The work of Italian architect and designer Gio Ponti is the focus of a major exhibition at the Musée des Arts Décoratifs in Paris. Curator Salvatore Licitra, who is also Ponti's nephew, picks out five of the most important designs in the show.
On show at the Musée des Arts Décoratifs until 5 May 2019, Tutto Ponti: Gio Ponti Archi-Designer explores the full scope of Ponti's six decade-long career as a designer and architect, from 1921 to 1978.
Ponti designed both buildings and furniture as well as producing interiors, tile and textiles, and his ideas and methods crossed back and forth between the disciplines. And despite working at a time of increasing mass production, he was just as interested in craft.
"A way of looking at the present"
With the exhibition, Salvatore Licitra wanted to address how Gio Ponti "a man born in the 19th century and who passed away 4o years ago, continues to be and has increasingly become, a reference for architects, designers and artists around the world".
"This is not a case of presenting an account of 'Italian arts' and of a figure from a bygone age, but rather a way of looking at the present, and at the sources to which important contemporary expressions of creativity refer and look for inspiration," he said.
Here, Licitra picks five of Ponti's most influential furniture designs and explains how they embody his design principles:
811 armchair
"The 811 armchair effectively represents the switch from artisanal furniture and cabinet-making to industrialised mass production.
"The expression of this chair is basically provided by its wooden frame, which suggests fine craftsmanship, but also boasts a suspension system for the seat and backrest with elastic belts made by Pirelli, which was decidedly innovative for those years. An example, therefore, of hybridisation between industrial production and sophisticated aesthetic finishing and material solutions.
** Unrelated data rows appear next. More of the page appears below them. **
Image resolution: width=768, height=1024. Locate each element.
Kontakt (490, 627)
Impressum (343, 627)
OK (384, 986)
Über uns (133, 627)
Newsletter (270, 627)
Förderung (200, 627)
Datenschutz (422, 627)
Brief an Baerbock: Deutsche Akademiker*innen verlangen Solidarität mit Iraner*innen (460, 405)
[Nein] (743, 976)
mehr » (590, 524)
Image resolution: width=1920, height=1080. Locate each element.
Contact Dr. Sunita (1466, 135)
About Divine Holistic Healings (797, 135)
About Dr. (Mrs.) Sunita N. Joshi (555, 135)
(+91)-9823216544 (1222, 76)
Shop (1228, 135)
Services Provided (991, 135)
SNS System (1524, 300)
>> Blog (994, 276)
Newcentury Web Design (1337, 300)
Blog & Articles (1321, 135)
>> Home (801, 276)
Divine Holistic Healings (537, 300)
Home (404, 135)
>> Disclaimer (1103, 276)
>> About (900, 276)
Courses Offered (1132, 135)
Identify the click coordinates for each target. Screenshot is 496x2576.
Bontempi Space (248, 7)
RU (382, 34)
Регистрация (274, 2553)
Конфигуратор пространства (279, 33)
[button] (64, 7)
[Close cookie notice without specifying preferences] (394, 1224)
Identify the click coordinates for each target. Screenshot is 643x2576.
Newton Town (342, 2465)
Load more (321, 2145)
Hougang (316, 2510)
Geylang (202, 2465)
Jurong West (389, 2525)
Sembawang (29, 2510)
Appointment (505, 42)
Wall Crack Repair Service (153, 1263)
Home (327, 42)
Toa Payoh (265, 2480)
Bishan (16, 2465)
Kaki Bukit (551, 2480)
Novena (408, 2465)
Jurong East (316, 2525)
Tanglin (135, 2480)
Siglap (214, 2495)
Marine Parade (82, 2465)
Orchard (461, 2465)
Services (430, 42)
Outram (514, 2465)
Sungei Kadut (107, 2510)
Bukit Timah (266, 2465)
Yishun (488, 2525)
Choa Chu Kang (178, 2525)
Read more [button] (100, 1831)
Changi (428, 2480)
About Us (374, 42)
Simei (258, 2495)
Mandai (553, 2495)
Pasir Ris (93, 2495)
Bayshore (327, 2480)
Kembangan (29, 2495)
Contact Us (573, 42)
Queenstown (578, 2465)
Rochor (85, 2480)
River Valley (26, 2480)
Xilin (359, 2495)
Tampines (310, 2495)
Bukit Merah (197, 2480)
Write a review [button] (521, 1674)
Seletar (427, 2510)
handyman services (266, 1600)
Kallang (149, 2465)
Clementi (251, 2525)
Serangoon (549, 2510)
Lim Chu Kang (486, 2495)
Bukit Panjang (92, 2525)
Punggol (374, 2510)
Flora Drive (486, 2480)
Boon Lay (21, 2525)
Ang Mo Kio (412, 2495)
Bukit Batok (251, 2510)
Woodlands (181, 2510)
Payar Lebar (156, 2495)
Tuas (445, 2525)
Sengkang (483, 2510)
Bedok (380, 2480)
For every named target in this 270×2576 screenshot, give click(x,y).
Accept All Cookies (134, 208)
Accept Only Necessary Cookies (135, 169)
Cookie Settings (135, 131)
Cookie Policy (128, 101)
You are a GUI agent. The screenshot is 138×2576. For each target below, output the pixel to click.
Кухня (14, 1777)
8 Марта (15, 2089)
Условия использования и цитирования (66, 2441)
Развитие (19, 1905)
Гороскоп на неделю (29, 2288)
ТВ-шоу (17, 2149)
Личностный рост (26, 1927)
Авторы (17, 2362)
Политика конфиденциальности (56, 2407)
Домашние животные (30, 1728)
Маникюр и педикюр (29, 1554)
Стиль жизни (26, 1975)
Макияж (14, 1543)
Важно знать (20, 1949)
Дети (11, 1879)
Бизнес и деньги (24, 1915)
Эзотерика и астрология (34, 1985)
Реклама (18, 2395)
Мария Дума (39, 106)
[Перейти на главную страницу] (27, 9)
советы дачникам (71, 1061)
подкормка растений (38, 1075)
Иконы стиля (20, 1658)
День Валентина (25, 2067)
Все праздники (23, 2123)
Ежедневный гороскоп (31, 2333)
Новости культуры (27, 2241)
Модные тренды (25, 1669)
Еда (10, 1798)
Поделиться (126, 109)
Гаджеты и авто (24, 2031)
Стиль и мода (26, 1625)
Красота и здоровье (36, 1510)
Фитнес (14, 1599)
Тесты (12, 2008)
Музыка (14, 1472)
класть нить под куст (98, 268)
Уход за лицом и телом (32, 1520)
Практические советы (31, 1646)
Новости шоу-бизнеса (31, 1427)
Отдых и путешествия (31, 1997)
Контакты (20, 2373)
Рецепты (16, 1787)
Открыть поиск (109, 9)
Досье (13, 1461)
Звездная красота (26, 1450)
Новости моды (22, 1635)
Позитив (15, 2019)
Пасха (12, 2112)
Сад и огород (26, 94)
"Those were the years when Ponti, with his creative flair, was busy laying the foundations and promoting, via Domus magazine, what later came to be known as Italian design; mass production backed by a time-honoured culture of top quality craftsmanship."
Mariposa armchair
"In Spanish, the word mariposa means butterfly. And in fact this armchair, with the moving lines of its volumes, and in the profile of its arm and backrests, is effectively reminiscent of a butterfly.
"This was a model, created by Ponti for the Villa Planchart in Caracas, which aesthetically recalls the lines and proportions of Venezuelan villas, but also of Villa Nemazee in Teheran.
"These Pontian villas are architectural butterflies, in the way their plans open up like fans, with their visually suspended walls defining the body of the building, with their flat, lightweight roofs, designed as if they had just alighted, with their canopies protruding like antennas."
D5551 side table
"This small table, designed by Ponti in the early 1950s, is key to understanding Ponti's poetics, in both design and architecture. In its elementary simplicity, it sums up and embodies procedures and principles that animate all Ponti's work. It is a good example of his creative journey, along which his works do not follow one another in a linear fashion.
"The grid that supports the glass reflects the refined small rosewood tables that Ponti had been designing since the 1930s, where the framework of the table is part of the object's aesthetics. A key feature of this item is that the grid is painted to achieve different colour effects according to the point of view."
Sedia di poco sedile
"Ponti used to say that, after the Superleggera chair and the Pirelli skyscraper, he had produced two more equally important designs: Taranto Cathedral and the sedia di poco sedile, or small-seated armchair.
"This chair, with its slender, linear steel frame, which supports the two thinly padded surfaces of the seat and the backrest, looks more like a design than a piece of furniture.
"Here too it is the lean frame itself that interprets the aesthetics of the model. The shiny steel line that supports the backrest proceeds downwards to form the front legs and the one that supports the seat extends to form the back legs.
"This cross-over criterion, which Ponti had been using since the 1950s, even for furniture of completely different styles, like the items for the Andrea Doria ocean liner, enables the surfaces of the seat and the backrest to be completely independent, thereby expressing the utmost lightness."
Lamp with light modules
"Technology developed in the 1960s led to the mass production of lamps using neon tubes as their light source. Ponti masterly interpreted the possibilities that this offered by focusing on the beauty of linear light.
"This is a project of light modules that could create hanging lamps or round ones but also self-standing lamps, and individual or multi-body wall-lamps or ceiling-lamps.
"In this lighting system, designed in the name of essentiality, there is nothing more than the light source and a curved screen for the luminous rod, made with ultra-thin gold anodised aluminium, to provide a body to the lamp and to give direction to the light.
"Anodised aluminium was a material that Ponti knew well, having used it since the end of the 1940s to embellish and brighten up the rooms of the ocean liners that he had furnished, sometimes lining whole walls with it."